写真展を見るためにひさしぶりに都内に出て都心を歩いた。
ビルのあいまに咲く夾竹桃の白い花がきれいだった。咲きはじめたさるすべりの色にみとれて、どこにいても私は草木を見ている、と思う。


のうぜんかずらの橙色があちこちで咲きこぼれている。
実家の庭にも咲いていた。物干し台の近くにあって、白いシーツを干す母の肩越しに鮮やかな花が見えた。その光景がとても好きだった。


母は結婚後、家出したことがある。
そのときの話をよく父から聞いた。出窓から飛び出してサンダル履きで田んぼのほうに逃げて行ったと。
田んぼばかりがひろがる田舎道は暗くて、きっと星がきれいだったと思う。昔は天の川もはっきり見えて星がこぼれてくるようだった。
そのまま逃げおおせていたら私は生まれなかった。
結局母は戻った。

年を重ねれば重ねるほど、逃げ出してしまった母の気持ちが深く沁みてくる。
父もよく、わかっていたと思う。ふいにどうしようもなくなるときはある。私も出窓からではないけれど、縁側からときどき、父と連れだって夏の夜ふらりと出かけた。蛍を見て、星を見た。さやぐ稲のあいま、ちいさく灯るものを見て、だまってすごした。
飛び出していった母とも、父はそういう時間をすごしたのかもしれない。



ふるさとの夏は毎日のように夕立があって雷が鳴った。
稲を育む雷のことをらいさまと言って祖母はとどろく音のするたび穏やかな顔になった。
稲光とともにふりだすつよい雨が土をたたくと、おしめりを恵みとしてありがたがる。

そんなふうにあった年ごとのいとなみがくずれてきている。
最近は毎日のように夕立は来ないよ、と父は言う。空もずいぶん明るくなってね。天の川、あんまりよく見えなくなった。もういま、蛍はいないなぁ。



おとなになってから、どうにもならなくなって、外に飛び出したことがある。
ふるさとから遠い町。

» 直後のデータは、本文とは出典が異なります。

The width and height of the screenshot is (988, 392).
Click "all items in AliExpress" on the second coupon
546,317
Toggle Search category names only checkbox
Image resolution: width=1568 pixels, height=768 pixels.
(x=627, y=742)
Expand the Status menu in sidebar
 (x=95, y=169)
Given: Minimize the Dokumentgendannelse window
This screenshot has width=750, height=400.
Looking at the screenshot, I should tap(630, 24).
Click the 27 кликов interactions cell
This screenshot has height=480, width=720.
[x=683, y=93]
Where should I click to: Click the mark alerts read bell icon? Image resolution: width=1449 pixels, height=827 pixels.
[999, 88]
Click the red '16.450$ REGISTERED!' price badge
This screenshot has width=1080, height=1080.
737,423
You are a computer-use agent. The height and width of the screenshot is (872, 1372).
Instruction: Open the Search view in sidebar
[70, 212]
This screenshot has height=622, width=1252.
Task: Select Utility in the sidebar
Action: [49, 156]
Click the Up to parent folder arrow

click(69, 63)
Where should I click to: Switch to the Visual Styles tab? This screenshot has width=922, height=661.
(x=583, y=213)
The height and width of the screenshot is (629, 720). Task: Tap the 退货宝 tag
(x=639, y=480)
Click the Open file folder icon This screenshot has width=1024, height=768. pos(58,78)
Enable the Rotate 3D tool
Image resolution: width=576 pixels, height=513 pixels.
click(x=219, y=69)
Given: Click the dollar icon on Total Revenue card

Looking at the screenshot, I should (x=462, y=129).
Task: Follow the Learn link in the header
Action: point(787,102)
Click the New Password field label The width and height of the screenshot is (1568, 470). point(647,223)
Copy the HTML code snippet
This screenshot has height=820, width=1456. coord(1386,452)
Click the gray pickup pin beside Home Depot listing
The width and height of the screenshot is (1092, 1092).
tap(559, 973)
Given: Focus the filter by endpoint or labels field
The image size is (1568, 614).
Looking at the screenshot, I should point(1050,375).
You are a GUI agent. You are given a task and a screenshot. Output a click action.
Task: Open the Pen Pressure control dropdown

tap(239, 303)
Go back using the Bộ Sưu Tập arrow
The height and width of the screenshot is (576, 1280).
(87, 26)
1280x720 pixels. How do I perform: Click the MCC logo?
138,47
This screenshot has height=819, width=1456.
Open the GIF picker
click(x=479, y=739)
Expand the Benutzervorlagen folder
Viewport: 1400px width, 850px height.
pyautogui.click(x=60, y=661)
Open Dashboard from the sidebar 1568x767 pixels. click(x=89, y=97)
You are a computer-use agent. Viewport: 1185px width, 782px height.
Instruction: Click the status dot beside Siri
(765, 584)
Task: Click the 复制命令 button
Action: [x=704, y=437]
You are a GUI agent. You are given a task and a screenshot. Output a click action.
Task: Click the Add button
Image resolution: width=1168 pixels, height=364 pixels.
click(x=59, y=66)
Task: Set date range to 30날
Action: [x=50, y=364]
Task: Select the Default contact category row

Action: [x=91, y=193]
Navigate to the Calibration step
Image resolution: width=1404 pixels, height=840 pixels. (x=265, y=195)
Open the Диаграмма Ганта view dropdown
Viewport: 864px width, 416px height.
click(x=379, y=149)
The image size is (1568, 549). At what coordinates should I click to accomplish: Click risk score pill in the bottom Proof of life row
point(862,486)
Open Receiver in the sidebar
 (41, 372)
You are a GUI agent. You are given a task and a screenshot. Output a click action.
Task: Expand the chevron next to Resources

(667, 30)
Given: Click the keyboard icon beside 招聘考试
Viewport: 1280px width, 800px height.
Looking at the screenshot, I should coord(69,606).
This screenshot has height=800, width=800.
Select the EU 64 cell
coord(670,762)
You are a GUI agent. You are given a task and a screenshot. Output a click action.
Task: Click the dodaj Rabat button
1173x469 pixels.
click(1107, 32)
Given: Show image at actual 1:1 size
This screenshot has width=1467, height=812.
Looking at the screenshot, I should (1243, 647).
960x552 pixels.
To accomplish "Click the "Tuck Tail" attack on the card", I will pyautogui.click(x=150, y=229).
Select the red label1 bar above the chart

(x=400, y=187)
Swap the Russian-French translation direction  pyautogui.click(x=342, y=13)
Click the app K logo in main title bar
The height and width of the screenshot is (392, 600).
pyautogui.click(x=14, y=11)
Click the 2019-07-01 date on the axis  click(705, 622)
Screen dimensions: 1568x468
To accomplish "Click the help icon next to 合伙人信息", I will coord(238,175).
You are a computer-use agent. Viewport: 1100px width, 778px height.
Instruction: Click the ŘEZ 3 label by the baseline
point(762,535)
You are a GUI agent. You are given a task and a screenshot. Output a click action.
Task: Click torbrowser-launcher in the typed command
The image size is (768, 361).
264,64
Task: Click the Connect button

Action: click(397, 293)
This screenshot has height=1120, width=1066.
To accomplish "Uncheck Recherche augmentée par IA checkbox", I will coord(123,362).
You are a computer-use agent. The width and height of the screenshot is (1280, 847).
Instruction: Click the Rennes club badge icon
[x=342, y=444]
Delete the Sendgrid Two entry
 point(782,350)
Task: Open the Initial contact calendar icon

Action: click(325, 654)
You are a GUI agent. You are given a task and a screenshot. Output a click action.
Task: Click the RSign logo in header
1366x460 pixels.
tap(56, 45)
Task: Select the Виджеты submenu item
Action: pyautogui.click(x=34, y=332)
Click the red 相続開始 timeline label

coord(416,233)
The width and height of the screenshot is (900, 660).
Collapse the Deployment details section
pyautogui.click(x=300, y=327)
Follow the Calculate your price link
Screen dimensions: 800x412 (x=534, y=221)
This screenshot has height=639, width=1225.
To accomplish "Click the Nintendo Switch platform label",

田んぼはない。住宅のあいまを走って土手まで行った。さやぐ稲のかわりに草がそよいで、星の代わりに水面が街灯をうつしてゆれた。
あのとき母のうえにまたたいていた星よりかすかなものを、ひとりずっと、大切に見ていた。
夏のそばには寂しさがあって、寂しさのそばに寄り添うものがある。遠くで雷が鳴った。雲のなかのかすかな閃光。やさしい光だと思った。